Top of Provided text

# Forgotten Books



## Winter (Oct 10, 2018)

I am always adding books to my Masonic library and on the look out for new additions.  The problem comes in finding some of the classics, and if I do get my hands on them, like an original Builders by Newton or an original set of Mackey's encyclopedias, I definitely don't want to handle them more than necessary.  I wanted a spare copy of Mackey's book of Masonic jurisprudence that I wouldn't mind handling a lot or even marking up with notes as needed. While looking for a decent affordable copy I came across a softcover reprint on Amazon for less than $14 from a company called Forgotten Books that looked exactly like what I needed.  After ordering it [thank you Prime] I decided to see what other Masonic titles that Forgotten Books had in reprint and was immediately blown away by how many titles they had.  If you are looking for an out of print or hard to find Masonic book, check them out.  I am sure I will be adding more of them to my collection.

https://www.forgottenbooks.com/en/Esoteric/Freemasonry


----------



## LK600 (Oct 11, 2018)

I am always looking to increase my knowledge and library as well.  I will definitely take a look, thank you!


----------



## SivadSemaj (Apr 17, 2019)

Brother, is there a book that explains why we do the ritual in lodge? Seems like a lot of hand/footwork to not have very deep meaning...

Bottom of Provided text
Top of Materials provided

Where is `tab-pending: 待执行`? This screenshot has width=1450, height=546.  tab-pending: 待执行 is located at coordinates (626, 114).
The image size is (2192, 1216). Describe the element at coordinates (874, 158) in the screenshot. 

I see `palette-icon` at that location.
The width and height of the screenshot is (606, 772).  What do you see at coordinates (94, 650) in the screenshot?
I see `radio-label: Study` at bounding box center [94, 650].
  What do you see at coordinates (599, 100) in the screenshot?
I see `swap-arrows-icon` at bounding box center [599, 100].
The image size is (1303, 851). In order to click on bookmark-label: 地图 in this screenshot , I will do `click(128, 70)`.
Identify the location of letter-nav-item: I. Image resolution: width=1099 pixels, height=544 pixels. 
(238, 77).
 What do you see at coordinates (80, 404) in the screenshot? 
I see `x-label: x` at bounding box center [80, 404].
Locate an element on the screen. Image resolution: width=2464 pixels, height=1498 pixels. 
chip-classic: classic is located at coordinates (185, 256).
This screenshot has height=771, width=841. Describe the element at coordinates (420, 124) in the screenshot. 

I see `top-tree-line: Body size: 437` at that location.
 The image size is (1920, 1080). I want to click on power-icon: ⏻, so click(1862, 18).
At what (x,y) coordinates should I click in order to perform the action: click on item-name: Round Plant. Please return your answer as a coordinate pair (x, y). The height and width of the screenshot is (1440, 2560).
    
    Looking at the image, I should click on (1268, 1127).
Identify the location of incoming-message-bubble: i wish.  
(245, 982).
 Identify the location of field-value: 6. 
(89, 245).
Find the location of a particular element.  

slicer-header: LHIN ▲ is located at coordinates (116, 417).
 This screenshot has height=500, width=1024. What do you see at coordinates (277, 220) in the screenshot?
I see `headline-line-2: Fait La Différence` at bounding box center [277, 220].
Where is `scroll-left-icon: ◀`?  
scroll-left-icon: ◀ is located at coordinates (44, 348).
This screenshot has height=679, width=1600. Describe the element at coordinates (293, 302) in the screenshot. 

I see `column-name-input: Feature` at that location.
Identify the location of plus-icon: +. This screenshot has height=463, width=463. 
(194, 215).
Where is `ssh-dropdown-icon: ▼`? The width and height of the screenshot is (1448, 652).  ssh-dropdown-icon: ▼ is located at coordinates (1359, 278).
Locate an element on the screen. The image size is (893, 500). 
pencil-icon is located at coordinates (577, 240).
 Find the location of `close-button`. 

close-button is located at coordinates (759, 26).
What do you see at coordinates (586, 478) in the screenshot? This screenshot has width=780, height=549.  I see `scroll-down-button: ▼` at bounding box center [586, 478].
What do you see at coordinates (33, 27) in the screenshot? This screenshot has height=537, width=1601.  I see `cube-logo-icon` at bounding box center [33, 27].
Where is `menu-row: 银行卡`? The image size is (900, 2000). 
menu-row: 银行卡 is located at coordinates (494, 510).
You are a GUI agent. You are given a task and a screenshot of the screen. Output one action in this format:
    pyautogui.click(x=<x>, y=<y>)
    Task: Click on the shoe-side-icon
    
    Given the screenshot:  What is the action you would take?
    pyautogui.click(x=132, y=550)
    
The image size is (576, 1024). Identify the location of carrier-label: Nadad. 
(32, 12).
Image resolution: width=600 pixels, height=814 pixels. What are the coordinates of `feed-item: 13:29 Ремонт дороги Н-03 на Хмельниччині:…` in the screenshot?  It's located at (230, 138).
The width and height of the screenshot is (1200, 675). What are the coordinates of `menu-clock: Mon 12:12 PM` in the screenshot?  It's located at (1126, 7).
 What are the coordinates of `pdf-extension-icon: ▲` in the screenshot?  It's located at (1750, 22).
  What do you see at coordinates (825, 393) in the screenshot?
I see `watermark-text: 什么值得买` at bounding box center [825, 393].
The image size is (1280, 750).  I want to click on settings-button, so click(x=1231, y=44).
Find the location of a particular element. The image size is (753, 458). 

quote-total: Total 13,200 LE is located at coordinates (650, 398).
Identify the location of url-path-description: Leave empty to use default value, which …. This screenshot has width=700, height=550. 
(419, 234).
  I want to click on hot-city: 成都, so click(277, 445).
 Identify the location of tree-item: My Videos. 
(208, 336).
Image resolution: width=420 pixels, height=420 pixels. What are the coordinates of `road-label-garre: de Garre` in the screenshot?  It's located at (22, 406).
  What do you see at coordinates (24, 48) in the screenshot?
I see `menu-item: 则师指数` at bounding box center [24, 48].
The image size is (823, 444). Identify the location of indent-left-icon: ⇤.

Bottom of Materials provided

- **Check your understanding**
[1] Please print, word for word, the stretch of the records from the line containing "What do you see at coordinates (33, 27)" through the line containing "menu-row: 银行卡 is".
[2] Carry on the forum thread about Masonic book reprints from where it stops.

- **Results for the exercise**
[1]
What do you see at coordinates (33, 27) in the screenshot? This screenshot has height=537, width=1601.  I see `cube-logo-icon` at bounding box center [33, 27].
Where is `menu-row: 银行卡`? The image size is (900, 2000). 
menu-row: 银行卡 is located at coordinates (494, 510).

[2]
----------



## Winter (Apr 17, 2019)

SivadSemaj said:


> Brother, is there a book that explains why we do the ritual in lodge? Seems like a lot of hand/footwork to not have very deep meaning...


Are you saying our ritual we do in lodge has no deep meaning? May I ask why grand lodge you belong to? 

Transmitted via R5 astromech using Tapatalk Galactic


----------



## SivadSemaj (Apr 17, 2019)

To the contrary I’m saying it DOES have a deep meaning and I’m interested in reading up on it. Sorry if that wasn’t clear.


----------



## Winter (Apr 17, 2019)

SivadSemaj said:


> To the contrary I’m saying it DOES have a deep meaning and I’m interested in reading up on it. Sorry if that wasn’t clear.



I figured I was reading that wrong! lol You're GLof PA, so you have an amazing resource to in the Academy of Masonic Knowledge.  I would suggest you begin there.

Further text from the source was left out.